Le départ massifs de la communauté des intellectuels de l'X a atteint aujourd'hui une ampleur remarquable: le 16 décembre 2024, l'Association pour la liberté académique (ALIA) a publié une déclaration intitulée « Quitter l'X au nom de l'éthique scientifique ». L'organisation, qui opère au carrefour de la science et de la société, souligne que la liberté académique et l'éthique professionnelle sont des valeurs cardinales des universités et des institutions de recherche:
Depuis sa prise de contrôle par M. E. Musk, twitter, rebaptisé « X », est devenu une machine de guerre lancée contre ces principes.
Même si elle reconnaît que les réseaux sociaux peuvent potentiellement contribuer à la diffusion des connaissances et à la démocratisation de la science, l'association affirme que X est devenu « une chambre d'écho pour les idées farfelues, les impostures et les mensonges délibérés, visant à subvertir le débat public démocratique ».
Cette orientation se retrouve dans l'ensemble du paysage universitaire. Une dizaine d'universités françaises ont déjà rompu leurs liens avec l'X, dont la prestigieuse École polytechnique et l'EHESS (École des Hautes Études en Sciences Sociales):
À compter du 20 janvier 2025, l’EHESS suspend son activité sur la plateforme X. […] La fin de la modération, l’absence de fact-checking et une conception discutable de la liberté d’expression ont brutalement transformé le réseau depuis le rachat par Elon Musk et l’ont rendu incompatible avec toute démarche scientifique et démocratique.
Un X-ode bien encardré
Face à cet exode systématique de X, un chercheur français propose une solution pour faciliter la transition vers des plateformes fédérées. HelloQuitteX est un outil en ligne pour la migration coordonnée des plateformes, qui a été créé par le mathématicien français David Chavalarias.
« L'idée est d'accompagner les utilisateurs dans une migration coordonnée vers des plateformes décentralisées comme Mastodon ou BlueSky », explique Chavalarias lord d'un entretien avec le Synth Media. « Ces réseaux offrent plus de liberté, comme le choix des algorithmes de recommandation ou la possibilité de changer de modérateur sans perdre de followers.
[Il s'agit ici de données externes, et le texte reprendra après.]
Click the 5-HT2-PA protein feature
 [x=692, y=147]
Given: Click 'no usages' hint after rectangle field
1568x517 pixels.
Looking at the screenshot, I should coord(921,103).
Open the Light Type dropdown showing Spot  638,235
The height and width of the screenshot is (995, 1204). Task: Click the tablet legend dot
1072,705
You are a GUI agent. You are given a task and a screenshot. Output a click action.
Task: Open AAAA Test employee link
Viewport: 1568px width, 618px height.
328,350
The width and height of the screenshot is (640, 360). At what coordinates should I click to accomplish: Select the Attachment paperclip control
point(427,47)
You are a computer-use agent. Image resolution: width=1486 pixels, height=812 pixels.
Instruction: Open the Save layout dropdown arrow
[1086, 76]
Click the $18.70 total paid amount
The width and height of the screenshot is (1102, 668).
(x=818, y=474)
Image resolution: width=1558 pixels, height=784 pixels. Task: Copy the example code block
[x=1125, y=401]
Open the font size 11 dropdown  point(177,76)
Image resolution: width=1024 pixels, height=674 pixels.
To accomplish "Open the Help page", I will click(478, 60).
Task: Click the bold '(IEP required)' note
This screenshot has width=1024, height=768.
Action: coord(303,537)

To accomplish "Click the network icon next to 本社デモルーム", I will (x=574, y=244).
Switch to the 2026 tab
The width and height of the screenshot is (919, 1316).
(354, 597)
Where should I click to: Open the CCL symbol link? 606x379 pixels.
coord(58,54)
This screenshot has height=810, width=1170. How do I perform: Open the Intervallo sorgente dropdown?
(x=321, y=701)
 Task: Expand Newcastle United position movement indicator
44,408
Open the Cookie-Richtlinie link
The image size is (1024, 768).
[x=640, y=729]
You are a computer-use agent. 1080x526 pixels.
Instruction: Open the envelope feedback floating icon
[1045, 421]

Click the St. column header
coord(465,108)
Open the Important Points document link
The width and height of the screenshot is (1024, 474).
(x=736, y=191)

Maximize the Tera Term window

Notre objectif est d'organiser cette transition, notamment autour d'une date clé : le 20 janvier. Cette date symbolique marque à la fois l'investiture de Trump et l'entrée de Musk dans un rôle politique encore plus affirmé. »
Le chercheur souligne l'aspect pratique de la démarche : « Nous fournissons des outils pour que les utilisateurs puissent partir avec leur communauté, sans perdre leurs followers ou leurs contenus. »
Interrogé sur l'idéologie et ses rapports aux aspects techniques, Chavalarias positionne HelloQuitteX comme un outil apolitique et transpartisan, centré sur la lutte contre l'exploitation politique des données des utilisateurs par Musk et d'autres. Selon lui, il s'agit d'une question d'éthique et de liberté numériques.
Ce qui est sûr, c'est que la migration vers d'autres plateformes s'accentue: à l'échelle mondiale, la croissance de Bluesky est spectaculaire : de 9 millions de membres en septembre 2024, la plateforme est passée à 14,6 millions début novembre, pour finalement doubler à 30 millions en février 2025.